[PROBLEM STATEMENT]
Print the data that follows exactly as it stands, from its first line through the line containing "Given: Increase image", and stop there.

(Beginning of ENTRIES PROVIDED)

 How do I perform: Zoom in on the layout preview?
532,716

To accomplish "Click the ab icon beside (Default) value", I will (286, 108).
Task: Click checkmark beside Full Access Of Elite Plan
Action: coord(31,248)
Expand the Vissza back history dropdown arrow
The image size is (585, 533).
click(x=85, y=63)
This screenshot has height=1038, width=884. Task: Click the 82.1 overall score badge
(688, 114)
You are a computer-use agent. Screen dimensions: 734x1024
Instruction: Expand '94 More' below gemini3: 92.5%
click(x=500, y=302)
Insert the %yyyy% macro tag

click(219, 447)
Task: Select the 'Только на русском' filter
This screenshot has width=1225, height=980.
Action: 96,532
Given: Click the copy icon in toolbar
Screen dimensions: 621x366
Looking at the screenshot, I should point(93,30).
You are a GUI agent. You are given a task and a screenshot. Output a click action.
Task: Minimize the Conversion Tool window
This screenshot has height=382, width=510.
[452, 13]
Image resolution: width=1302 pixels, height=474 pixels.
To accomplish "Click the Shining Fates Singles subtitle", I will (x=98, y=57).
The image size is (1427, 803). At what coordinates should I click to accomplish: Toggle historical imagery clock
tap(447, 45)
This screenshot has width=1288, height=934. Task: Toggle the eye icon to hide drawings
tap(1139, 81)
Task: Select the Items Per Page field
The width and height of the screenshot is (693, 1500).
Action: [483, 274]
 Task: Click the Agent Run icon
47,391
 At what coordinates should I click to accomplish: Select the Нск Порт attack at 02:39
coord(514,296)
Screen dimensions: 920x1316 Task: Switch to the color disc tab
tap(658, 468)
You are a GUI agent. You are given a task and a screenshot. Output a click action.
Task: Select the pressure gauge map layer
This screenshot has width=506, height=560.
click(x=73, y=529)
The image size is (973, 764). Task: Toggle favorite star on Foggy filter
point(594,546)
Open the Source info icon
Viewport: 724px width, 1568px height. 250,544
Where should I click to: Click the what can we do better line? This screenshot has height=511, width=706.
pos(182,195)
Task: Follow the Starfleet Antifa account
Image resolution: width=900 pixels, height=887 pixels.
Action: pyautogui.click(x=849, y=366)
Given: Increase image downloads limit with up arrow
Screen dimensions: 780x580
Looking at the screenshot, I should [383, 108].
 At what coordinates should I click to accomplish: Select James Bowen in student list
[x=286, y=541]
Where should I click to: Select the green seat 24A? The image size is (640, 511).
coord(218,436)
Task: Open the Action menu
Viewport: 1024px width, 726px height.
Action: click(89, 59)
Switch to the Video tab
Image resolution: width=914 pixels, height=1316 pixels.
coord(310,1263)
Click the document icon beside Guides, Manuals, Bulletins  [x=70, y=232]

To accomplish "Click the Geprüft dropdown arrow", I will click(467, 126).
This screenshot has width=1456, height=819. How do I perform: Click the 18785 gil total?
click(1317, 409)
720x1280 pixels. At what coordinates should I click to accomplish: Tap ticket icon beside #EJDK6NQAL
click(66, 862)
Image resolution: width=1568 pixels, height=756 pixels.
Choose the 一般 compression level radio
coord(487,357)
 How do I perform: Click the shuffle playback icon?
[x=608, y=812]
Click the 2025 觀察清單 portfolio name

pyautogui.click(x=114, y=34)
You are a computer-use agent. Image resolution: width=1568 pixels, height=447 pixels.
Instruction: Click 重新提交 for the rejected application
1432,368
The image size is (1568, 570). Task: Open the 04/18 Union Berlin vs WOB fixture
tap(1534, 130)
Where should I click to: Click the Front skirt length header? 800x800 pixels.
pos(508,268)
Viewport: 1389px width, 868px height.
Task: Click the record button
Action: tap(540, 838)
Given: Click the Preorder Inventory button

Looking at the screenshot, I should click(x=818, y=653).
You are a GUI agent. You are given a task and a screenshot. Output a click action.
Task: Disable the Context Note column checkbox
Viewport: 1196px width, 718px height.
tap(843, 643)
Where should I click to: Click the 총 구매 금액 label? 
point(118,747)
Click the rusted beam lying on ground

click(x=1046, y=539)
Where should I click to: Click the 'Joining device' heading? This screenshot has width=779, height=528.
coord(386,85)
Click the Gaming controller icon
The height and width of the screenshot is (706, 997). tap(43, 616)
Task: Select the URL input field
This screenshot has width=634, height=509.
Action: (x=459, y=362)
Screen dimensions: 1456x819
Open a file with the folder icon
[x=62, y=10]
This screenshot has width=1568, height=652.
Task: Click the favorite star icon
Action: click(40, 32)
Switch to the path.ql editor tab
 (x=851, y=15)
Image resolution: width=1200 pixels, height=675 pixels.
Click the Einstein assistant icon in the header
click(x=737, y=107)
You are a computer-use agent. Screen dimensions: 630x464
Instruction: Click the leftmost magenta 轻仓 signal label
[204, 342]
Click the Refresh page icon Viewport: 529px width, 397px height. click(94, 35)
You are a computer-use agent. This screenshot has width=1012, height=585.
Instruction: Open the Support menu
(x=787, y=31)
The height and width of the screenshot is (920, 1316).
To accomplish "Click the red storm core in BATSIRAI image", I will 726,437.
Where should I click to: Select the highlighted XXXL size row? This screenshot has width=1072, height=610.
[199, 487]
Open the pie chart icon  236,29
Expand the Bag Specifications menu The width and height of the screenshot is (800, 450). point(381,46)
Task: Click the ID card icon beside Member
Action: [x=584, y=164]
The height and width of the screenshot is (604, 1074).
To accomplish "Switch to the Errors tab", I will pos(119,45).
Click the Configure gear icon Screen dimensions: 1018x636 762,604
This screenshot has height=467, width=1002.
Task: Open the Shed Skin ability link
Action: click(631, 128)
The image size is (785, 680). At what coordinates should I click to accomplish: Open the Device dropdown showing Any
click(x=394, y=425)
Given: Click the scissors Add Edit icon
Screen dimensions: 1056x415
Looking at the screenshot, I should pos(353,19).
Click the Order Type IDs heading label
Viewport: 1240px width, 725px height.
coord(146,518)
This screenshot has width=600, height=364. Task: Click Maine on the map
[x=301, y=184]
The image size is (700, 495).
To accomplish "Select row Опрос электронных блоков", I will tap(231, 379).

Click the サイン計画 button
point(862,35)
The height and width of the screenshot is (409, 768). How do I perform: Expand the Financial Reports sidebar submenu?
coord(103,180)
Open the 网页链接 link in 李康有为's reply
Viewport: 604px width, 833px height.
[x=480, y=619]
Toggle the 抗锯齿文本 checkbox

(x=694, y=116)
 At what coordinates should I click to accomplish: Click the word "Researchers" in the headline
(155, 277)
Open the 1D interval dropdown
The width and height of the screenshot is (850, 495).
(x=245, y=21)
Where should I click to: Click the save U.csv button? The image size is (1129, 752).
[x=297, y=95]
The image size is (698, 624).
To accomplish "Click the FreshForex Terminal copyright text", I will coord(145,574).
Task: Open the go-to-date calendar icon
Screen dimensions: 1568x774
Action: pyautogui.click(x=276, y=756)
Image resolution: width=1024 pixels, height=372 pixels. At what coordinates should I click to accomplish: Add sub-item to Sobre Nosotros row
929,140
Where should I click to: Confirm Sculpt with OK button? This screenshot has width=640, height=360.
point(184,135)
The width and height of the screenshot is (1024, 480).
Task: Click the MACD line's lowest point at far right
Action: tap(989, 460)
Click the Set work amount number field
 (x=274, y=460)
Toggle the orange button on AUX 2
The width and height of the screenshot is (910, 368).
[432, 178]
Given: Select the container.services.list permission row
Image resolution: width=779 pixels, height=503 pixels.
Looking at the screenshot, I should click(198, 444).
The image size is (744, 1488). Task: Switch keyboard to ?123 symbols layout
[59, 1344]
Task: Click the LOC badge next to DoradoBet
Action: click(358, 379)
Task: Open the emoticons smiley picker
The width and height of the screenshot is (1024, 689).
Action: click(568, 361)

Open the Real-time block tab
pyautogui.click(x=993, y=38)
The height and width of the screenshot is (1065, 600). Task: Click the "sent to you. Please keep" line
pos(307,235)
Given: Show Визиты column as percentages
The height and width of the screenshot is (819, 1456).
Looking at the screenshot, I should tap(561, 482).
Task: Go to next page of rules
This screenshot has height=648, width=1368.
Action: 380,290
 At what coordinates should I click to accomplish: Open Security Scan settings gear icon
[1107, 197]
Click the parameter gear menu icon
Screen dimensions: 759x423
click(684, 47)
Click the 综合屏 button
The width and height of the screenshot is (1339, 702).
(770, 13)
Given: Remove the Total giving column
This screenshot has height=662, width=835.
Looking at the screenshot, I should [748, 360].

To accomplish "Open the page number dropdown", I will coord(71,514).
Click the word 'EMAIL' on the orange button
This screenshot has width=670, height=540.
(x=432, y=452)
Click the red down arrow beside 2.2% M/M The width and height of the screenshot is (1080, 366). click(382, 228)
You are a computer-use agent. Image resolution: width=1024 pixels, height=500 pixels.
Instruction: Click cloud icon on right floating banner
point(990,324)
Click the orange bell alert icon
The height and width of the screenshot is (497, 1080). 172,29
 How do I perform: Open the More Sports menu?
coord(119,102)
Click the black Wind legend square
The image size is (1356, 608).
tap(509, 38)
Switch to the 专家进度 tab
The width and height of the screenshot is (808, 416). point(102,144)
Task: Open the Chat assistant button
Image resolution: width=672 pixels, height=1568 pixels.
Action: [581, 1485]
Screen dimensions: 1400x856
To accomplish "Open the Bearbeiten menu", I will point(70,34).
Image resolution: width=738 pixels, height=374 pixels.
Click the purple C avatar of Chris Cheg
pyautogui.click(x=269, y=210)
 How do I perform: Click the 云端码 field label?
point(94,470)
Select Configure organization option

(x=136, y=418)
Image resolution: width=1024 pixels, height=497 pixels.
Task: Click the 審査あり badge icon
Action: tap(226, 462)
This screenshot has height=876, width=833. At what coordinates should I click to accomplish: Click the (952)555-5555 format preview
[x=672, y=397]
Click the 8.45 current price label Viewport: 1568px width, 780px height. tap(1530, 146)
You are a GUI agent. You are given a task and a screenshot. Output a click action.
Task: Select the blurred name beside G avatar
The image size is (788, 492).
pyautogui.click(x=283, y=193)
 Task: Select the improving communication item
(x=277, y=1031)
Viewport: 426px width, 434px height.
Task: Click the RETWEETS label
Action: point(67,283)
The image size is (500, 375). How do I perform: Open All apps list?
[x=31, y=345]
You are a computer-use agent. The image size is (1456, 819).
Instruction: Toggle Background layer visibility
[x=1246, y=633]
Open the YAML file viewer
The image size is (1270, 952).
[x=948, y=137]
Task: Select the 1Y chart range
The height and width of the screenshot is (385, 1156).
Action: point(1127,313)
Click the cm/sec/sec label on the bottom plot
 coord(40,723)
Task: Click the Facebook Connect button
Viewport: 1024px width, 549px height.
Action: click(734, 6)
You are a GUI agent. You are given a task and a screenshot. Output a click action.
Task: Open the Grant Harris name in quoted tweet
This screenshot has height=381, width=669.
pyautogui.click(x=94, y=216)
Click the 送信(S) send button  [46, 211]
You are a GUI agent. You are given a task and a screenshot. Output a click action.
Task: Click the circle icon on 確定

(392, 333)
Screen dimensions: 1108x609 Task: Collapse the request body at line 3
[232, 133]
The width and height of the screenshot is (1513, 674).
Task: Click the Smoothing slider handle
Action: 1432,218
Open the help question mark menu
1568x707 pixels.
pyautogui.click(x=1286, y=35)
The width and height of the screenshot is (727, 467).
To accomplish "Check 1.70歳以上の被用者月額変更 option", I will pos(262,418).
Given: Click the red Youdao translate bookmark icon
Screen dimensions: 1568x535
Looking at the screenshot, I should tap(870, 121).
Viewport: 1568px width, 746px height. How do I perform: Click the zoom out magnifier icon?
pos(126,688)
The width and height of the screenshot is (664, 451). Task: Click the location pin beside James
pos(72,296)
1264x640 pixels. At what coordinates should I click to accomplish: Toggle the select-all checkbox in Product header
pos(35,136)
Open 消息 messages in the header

(End of ENTRIES PROVIDED)

[SOLVED PROBLEM]
 How do I perform: Zoom in on the layout preview?
532,716

To accomplish "Click the ab icon beside (Default) value", I will (286, 108).
Task: Click checkmark beside Full Access Of Elite Plan
Action: coord(31,248)
Expand the Vissza back history dropdown arrow
The image size is (585, 533).
click(x=85, y=63)
This screenshot has height=1038, width=884. Task: Click the 82.1 overall score badge
(688, 114)
You are a computer-use agent. Screen dimensions: 734x1024
Instruction: Expand '94 More' below gemini3: 92.5%
click(x=500, y=302)
Insert the %yyyy% macro tag

click(219, 447)
Task: Select the 'Только на русском' filter
This screenshot has width=1225, height=980.
Action: 96,532
Given: Click the copy icon in toolbar
Screen dimensions: 621x366
Looking at the screenshot, I should point(93,30).
You are a GUI agent. You are given a task and a screenshot. Output a click action.
Task: Minimize the Conversion Tool window
This screenshot has height=382, width=510.
[452, 13]
Image resolution: width=1302 pixels, height=474 pixels.
To accomplish "Click the Shining Fates Singles subtitle", I will (x=98, y=57).
The image size is (1427, 803). At what coordinates should I click to accomplish: Toggle historical imagery clock
tap(447, 45)
This screenshot has width=1288, height=934. Task: Toggle the eye icon to hide drawings
tap(1139, 81)
Task: Select the Items Per Page field
The width and height of the screenshot is (693, 1500).
Action: [483, 274]
 Task: Click the Agent Run icon
47,391
 At what coordinates should I click to accomplish: Select the Нск Порт attack at 02:39
coord(514,296)
Screen dimensions: 920x1316 Task: Switch to the color disc tab
tap(658, 468)
You are a GUI agent. You are given a task and a screenshot. Output a click action.
Task: Select the pressure gauge map layer
This screenshot has width=506, height=560.
click(x=73, y=529)
The image size is (973, 764). Task: Toggle favorite star on Foggy filter
point(594,546)
Open the Source info icon
Viewport: 724px width, 1568px height. 250,544
Where should I click to: Click the what can we do better line? This screenshot has height=511, width=706.
pos(182,195)
Task: Follow the Starfleet Antifa account
Image resolution: width=900 pixels, height=887 pixels.
Action: pyautogui.click(x=849, y=366)
Given: Increase image downloads limit with up arrow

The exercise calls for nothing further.